> [Given data]:
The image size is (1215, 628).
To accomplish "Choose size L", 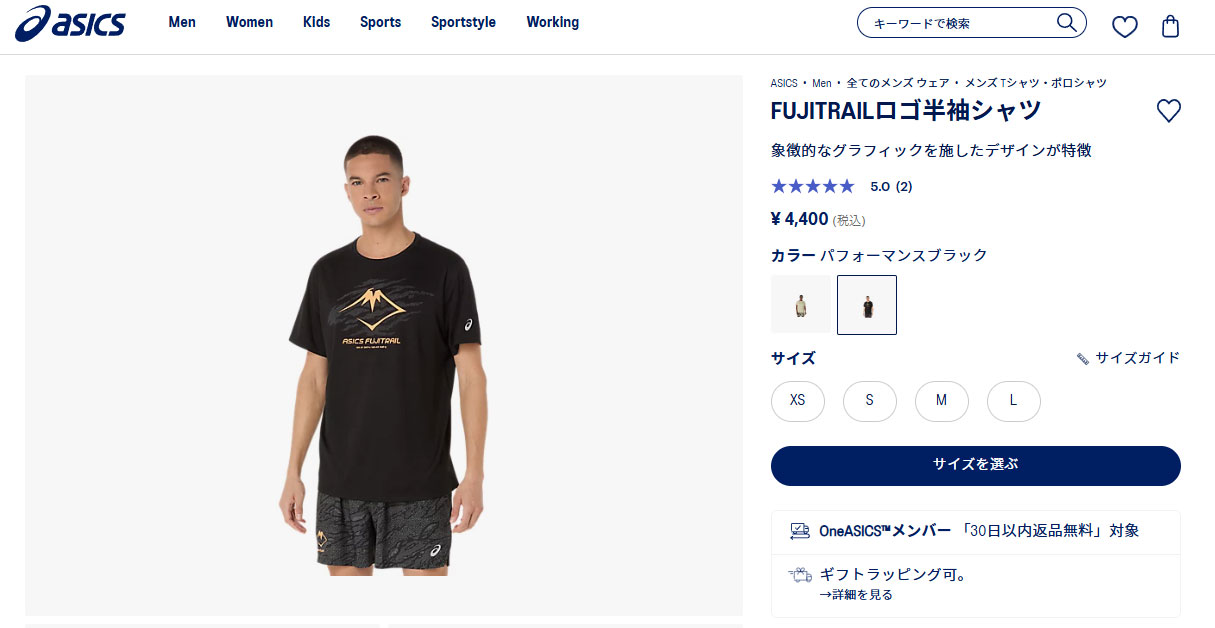I will coord(1013,400).
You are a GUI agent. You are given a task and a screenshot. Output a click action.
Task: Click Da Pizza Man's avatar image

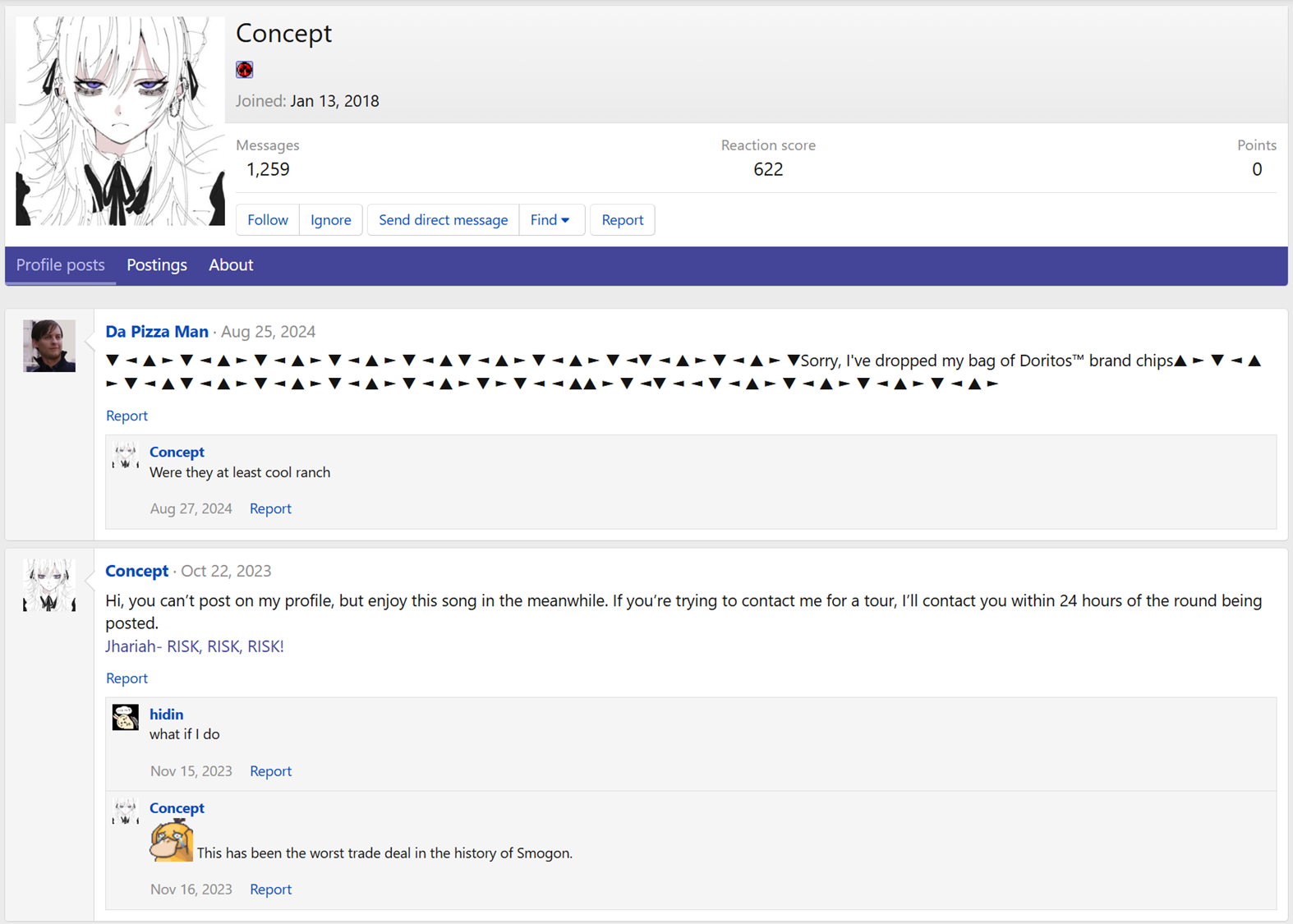pyautogui.click(x=49, y=346)
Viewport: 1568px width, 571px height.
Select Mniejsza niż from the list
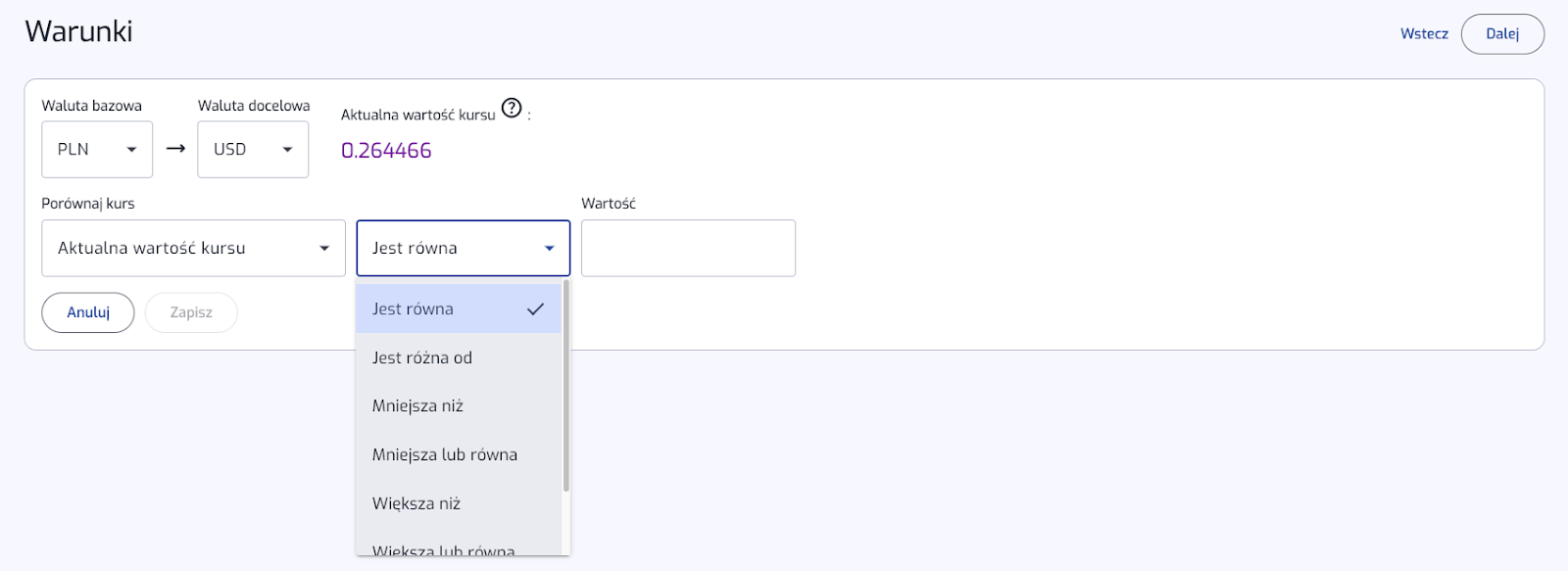(x=459, y=405)
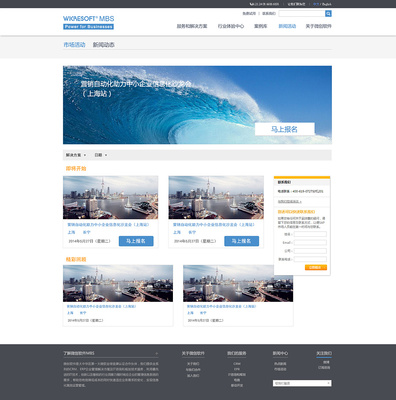Screen dimensions: 396x400
Task: Open the 免费试用 link near search box
Action: pyautogui.click(x=249, y=13)
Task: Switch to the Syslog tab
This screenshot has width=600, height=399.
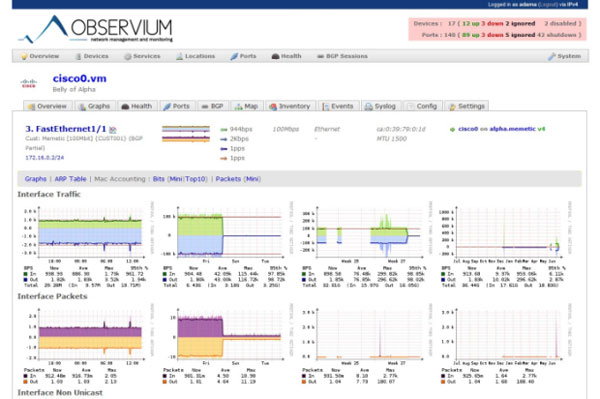Action: pyautogui.click(x=380, y=106)
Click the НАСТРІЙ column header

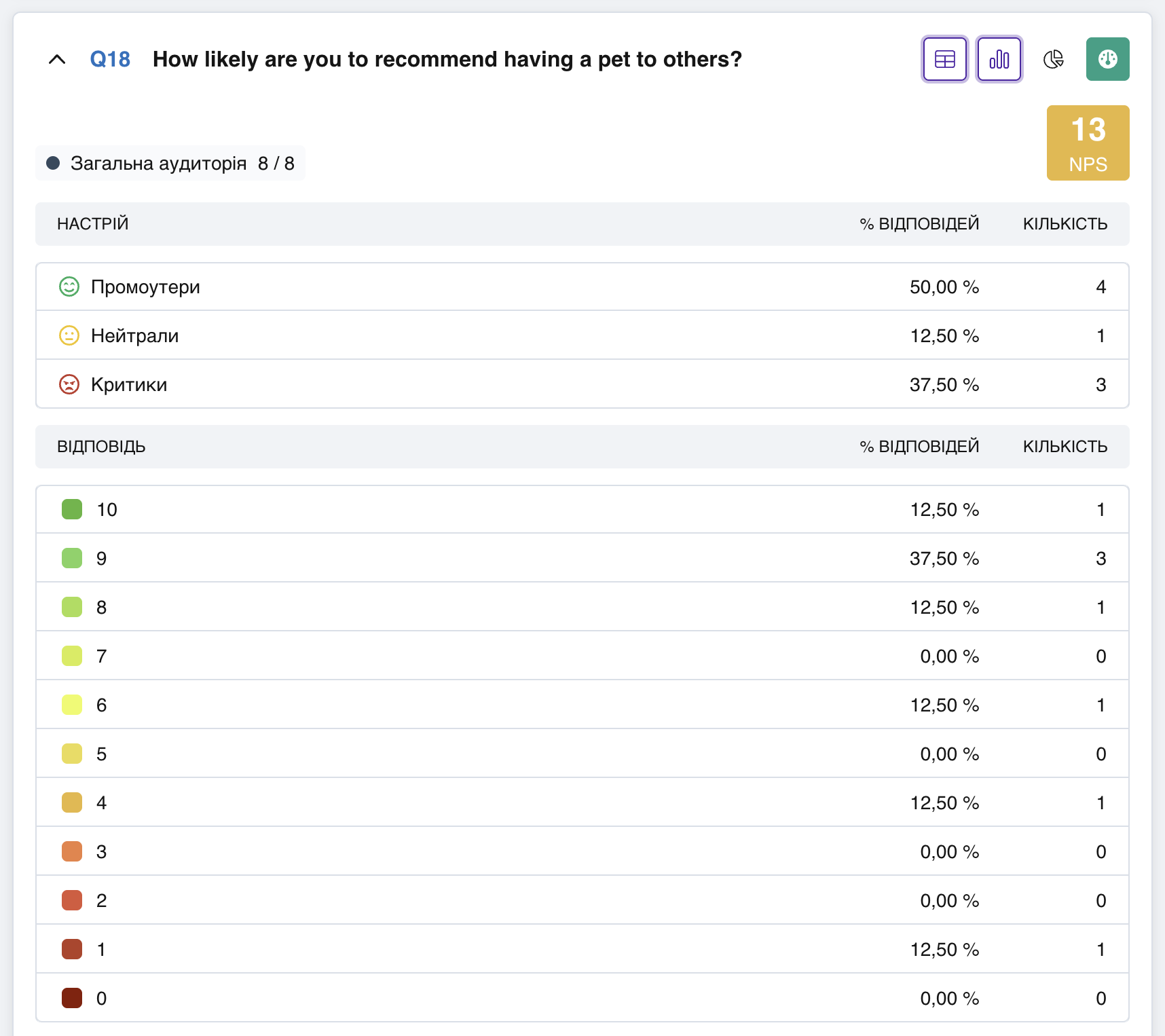point(93,224)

> [Task prompt]:
Leave the pictures aside and print exactly, and only, the lines from the one with "Select Mniejsza niż from the list" through the end of the data, both included.

> [Output for this task]:
Select Mniejsza niż from the list
(x=459, y=405)
Screen dimensions: 396x400
Task: Open the 免费试用 link near search box
Action: pyautogui.click(x=249, y=13)
Task: Switch to the Syslog tab
This screenshot has width=600, height=399.
Action: pyautogui.click(x=380, y=106)
Click the НАСТРІЙ column header

point(93,224)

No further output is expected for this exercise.